Announcement

Collapse
No announcement yet.
X
  • Filter
  • Time
  • Show
Clear All
new posts

  • Replicating drdid analysis from R in Stata

    Hello,

    I am attempting to replicate a series of doubly robust diff in diff analyses. The original analysis was done in R and I am trying to replicate in Stata. However, I cannot get the estimates to match and so I am looking for any advice on why this mismatch may be occurring and what I might do to resolve the issue.

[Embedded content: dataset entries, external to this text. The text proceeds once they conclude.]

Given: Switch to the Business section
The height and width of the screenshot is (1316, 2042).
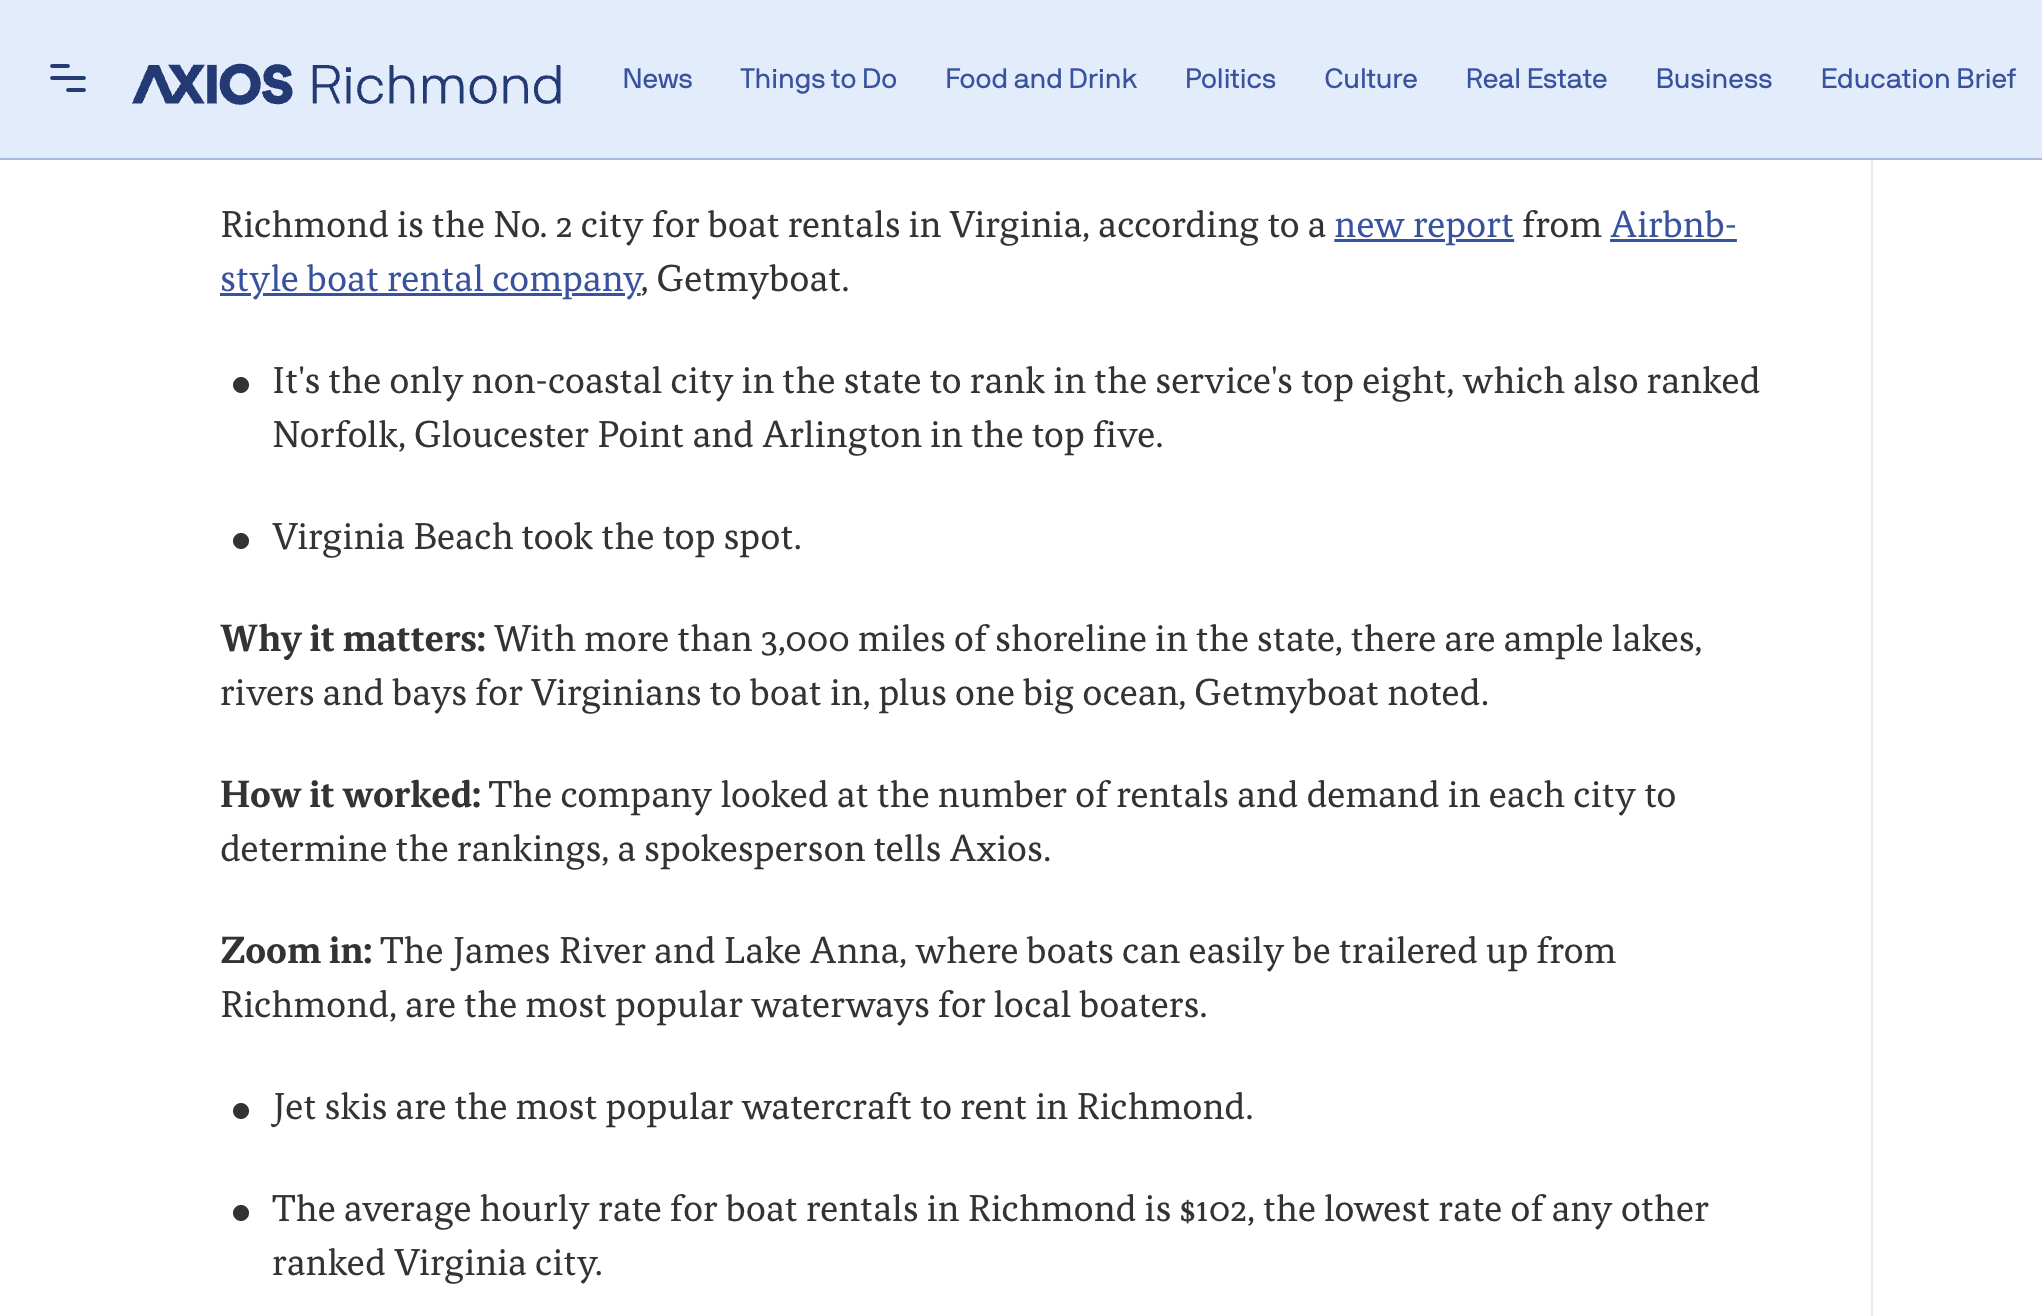Looking at the screenshot, I should tap(1713, 79).
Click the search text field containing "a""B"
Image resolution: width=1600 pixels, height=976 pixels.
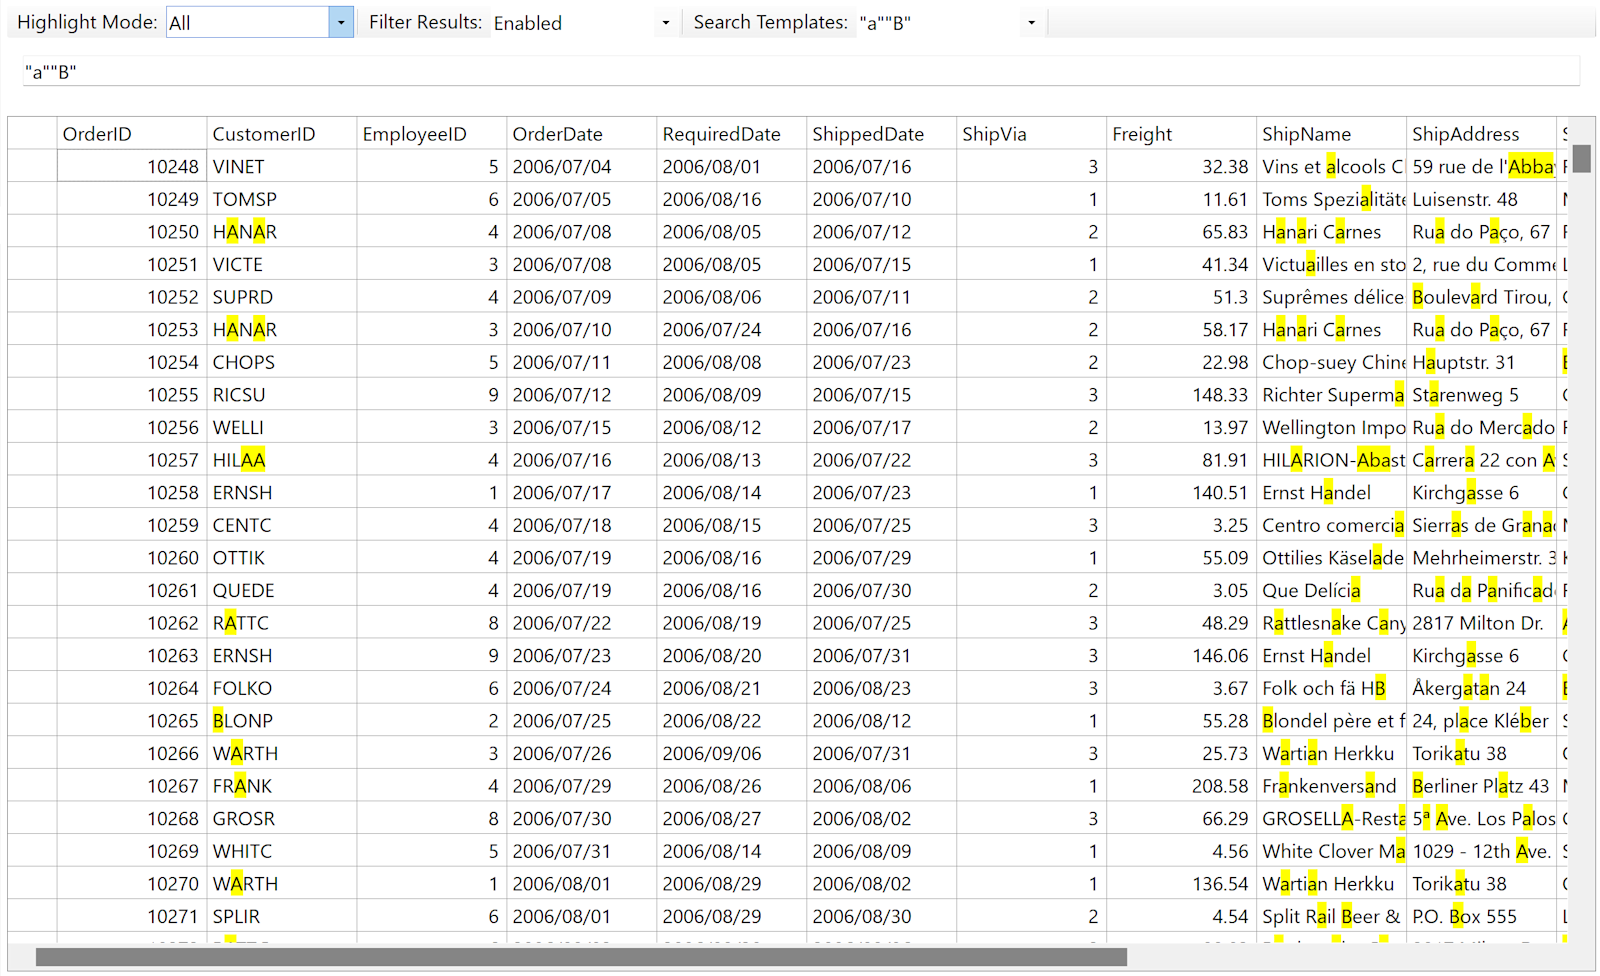tap(801, 71)
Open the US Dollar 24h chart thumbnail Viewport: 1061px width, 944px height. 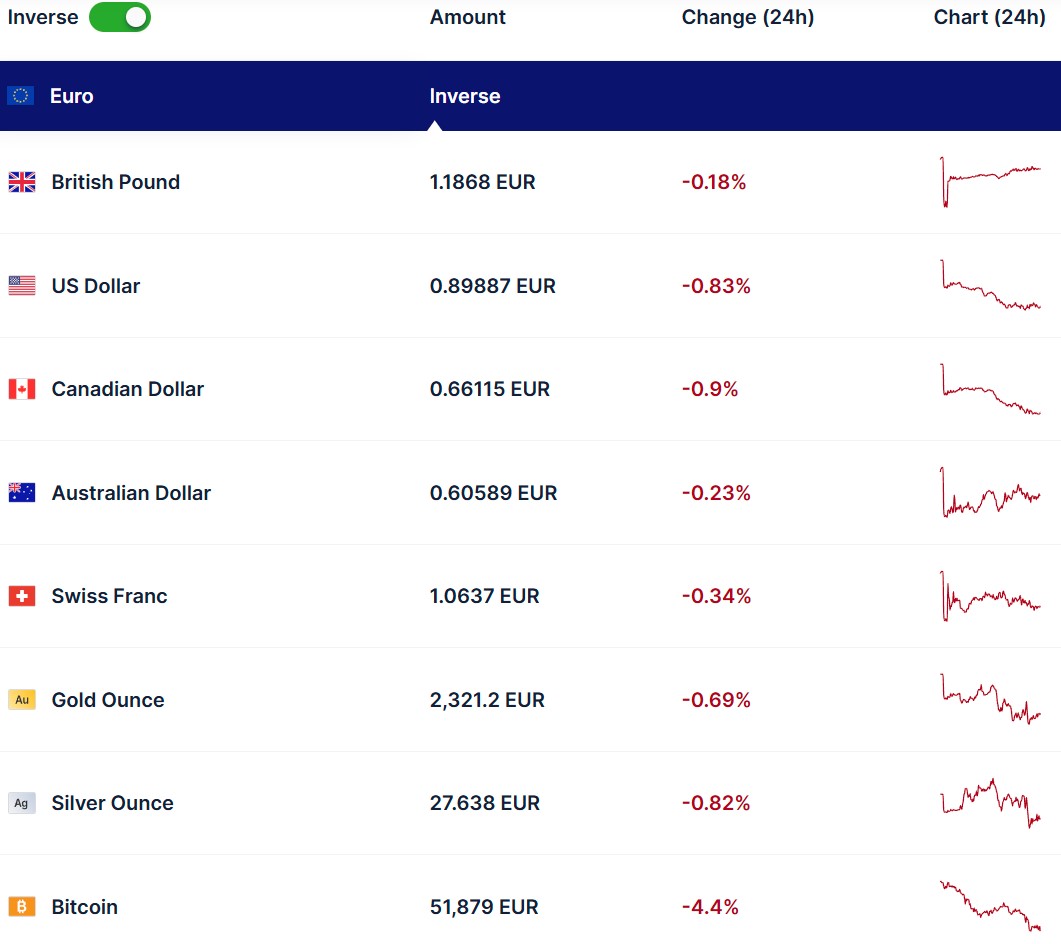tap(990, 285)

    In terms of my initial process, I took the R code used by the original researchers and drafted equivalent syntax for Stata. I then ran the Stata code on a .dta file provided by the original researchers. This Stata code ran successfully but the estimated ATET produced by Stata tended to be larger in magnitude and have smaller standard errors. For example, for a model of stunting prevalence, the original paper finds an ATET of -0.0785 (0.0511) and my Stata code returns an ATET of -0.1011 (0.0223). The original R code and the proposed Stata code are pasted below.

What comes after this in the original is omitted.